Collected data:
++++

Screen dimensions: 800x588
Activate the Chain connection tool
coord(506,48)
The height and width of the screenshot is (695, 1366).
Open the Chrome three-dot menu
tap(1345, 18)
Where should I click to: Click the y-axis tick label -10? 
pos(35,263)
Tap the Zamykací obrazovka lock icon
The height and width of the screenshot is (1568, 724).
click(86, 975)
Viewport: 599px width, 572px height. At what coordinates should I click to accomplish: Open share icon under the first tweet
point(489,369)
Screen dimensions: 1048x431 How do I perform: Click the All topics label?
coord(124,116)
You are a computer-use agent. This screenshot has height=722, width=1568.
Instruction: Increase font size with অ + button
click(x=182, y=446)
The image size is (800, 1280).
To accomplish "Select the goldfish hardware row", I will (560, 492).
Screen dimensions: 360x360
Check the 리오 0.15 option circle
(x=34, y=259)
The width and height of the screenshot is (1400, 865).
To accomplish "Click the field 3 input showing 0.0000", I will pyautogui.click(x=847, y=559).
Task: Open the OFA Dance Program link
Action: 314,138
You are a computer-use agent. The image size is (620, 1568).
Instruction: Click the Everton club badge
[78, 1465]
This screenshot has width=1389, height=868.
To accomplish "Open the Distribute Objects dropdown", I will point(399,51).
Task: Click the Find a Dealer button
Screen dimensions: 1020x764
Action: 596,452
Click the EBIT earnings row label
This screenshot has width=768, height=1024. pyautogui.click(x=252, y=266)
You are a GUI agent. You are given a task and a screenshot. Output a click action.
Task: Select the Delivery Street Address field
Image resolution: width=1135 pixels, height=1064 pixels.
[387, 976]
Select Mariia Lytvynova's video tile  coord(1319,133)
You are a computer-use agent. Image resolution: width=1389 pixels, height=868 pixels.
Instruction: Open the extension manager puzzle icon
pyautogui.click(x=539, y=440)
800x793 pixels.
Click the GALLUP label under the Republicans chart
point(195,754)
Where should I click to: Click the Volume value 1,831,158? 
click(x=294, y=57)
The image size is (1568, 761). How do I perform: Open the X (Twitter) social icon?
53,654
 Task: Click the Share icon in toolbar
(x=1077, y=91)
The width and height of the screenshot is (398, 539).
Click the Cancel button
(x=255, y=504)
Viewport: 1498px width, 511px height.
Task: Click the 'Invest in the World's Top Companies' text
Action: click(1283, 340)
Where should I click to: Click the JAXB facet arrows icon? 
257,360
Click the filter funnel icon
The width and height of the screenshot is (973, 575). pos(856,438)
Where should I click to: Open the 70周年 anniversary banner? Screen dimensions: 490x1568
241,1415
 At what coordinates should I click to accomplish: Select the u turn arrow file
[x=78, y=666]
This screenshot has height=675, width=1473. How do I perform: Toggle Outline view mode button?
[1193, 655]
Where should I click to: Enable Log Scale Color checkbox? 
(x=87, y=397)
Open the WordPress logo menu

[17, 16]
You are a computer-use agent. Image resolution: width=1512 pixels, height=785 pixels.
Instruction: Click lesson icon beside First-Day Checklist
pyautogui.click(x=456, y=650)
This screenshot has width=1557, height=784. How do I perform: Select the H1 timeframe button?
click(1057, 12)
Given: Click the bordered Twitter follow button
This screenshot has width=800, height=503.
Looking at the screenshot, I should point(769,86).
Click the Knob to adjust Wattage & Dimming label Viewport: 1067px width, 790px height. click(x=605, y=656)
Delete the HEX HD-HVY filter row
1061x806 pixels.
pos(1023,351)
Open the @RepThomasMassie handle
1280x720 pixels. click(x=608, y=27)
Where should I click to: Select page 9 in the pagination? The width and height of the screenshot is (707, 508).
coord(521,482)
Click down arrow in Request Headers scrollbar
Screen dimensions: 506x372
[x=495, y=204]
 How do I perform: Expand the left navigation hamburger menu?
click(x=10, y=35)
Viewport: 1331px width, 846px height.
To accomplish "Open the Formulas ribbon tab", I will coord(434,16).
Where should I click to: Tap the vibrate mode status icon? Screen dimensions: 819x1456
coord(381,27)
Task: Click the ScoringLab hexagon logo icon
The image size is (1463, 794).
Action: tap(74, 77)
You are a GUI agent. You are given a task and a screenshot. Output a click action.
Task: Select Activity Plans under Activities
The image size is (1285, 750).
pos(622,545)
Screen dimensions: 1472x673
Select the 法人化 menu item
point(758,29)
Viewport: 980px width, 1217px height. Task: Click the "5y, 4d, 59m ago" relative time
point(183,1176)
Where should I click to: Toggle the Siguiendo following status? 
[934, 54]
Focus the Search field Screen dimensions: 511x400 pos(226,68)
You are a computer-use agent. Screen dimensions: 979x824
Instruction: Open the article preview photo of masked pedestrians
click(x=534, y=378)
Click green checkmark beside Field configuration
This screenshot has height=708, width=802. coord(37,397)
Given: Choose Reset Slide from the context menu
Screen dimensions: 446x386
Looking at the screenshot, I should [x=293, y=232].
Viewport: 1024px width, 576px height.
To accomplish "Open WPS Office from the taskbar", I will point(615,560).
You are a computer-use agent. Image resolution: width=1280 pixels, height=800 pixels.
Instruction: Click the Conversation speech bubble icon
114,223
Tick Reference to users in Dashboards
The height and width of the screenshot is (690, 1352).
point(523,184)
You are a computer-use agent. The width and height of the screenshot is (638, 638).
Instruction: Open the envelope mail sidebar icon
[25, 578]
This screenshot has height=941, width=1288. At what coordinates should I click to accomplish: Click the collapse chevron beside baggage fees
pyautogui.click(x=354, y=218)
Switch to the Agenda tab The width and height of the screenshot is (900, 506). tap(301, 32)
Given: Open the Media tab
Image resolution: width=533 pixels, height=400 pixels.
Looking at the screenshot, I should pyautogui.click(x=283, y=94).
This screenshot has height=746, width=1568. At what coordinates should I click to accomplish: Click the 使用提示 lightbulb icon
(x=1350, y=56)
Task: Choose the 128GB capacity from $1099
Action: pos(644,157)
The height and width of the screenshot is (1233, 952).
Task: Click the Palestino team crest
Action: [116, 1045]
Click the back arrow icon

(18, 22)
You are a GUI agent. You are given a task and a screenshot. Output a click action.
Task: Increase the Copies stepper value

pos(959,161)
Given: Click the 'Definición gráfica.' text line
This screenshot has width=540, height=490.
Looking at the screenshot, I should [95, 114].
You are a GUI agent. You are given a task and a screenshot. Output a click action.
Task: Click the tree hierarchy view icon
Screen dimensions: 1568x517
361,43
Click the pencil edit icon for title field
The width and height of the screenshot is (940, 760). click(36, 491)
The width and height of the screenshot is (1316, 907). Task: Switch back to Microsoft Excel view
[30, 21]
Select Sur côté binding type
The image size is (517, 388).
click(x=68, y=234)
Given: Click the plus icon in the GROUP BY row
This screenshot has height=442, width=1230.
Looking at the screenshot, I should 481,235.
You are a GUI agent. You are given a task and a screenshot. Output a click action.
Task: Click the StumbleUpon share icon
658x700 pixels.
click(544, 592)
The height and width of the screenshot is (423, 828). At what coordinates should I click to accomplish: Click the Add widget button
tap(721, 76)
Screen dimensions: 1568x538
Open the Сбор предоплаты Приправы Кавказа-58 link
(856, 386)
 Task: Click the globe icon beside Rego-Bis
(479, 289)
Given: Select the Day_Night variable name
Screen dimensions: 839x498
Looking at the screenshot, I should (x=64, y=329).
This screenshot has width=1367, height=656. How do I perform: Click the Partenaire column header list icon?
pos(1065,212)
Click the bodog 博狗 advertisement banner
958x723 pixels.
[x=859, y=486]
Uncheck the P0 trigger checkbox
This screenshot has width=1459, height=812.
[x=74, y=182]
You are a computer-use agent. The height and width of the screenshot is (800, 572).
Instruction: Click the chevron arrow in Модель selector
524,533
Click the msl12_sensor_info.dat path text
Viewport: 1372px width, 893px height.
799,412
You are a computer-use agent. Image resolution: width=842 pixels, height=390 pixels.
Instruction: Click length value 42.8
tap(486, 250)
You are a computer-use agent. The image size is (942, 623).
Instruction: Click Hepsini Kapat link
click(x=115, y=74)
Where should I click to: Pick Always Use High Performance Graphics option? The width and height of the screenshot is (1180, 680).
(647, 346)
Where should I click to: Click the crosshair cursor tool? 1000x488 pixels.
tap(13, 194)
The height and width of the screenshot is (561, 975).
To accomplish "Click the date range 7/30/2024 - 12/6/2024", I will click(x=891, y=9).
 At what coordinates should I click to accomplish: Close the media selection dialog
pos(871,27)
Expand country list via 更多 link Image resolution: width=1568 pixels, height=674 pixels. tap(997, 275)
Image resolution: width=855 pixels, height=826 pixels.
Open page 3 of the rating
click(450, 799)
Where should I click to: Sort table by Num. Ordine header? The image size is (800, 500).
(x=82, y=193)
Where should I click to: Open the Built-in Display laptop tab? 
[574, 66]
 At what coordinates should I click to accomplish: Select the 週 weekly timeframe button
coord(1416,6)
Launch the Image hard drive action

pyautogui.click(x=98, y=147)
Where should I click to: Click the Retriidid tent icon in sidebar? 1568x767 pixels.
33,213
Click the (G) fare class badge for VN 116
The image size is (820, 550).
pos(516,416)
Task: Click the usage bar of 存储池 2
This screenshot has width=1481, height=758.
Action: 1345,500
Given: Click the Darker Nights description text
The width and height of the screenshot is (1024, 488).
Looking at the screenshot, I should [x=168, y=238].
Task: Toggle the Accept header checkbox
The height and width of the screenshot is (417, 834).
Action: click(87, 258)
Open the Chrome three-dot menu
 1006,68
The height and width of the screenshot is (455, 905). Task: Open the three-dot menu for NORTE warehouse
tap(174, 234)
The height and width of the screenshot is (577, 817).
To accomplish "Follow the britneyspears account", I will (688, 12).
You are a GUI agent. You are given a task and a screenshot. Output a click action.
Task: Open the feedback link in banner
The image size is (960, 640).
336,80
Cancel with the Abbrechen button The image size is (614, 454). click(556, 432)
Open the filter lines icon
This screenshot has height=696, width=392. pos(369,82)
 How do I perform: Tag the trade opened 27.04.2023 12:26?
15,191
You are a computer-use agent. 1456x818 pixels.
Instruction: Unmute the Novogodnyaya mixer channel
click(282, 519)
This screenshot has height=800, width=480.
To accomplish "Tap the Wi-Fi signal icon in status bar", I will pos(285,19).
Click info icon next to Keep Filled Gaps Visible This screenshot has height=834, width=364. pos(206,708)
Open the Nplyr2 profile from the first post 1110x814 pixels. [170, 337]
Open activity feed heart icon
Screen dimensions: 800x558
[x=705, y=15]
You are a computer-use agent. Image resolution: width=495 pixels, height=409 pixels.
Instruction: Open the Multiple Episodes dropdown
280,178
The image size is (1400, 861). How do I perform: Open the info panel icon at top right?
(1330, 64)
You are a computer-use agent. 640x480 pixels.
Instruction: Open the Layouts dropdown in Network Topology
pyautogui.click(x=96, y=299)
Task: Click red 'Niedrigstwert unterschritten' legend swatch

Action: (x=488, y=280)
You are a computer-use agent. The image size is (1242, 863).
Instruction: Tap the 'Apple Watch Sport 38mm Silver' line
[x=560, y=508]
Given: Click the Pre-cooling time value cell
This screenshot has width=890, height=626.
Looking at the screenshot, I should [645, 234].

++++

**Task statement:** Through the last line of the entries above, beginning at the line containing "Instruction: Tap the", transcribe each line exactly, both ends included and nothing more.

**The completed task:**
Instruction: Tap the 'Apple Watch Sport 38mm Silver' line
[x=560, y=508]
Given: Click the Pre-cooling time value cell
This screenshot has width=890, height=626.
Looking at the screenshot, I should [645, 234].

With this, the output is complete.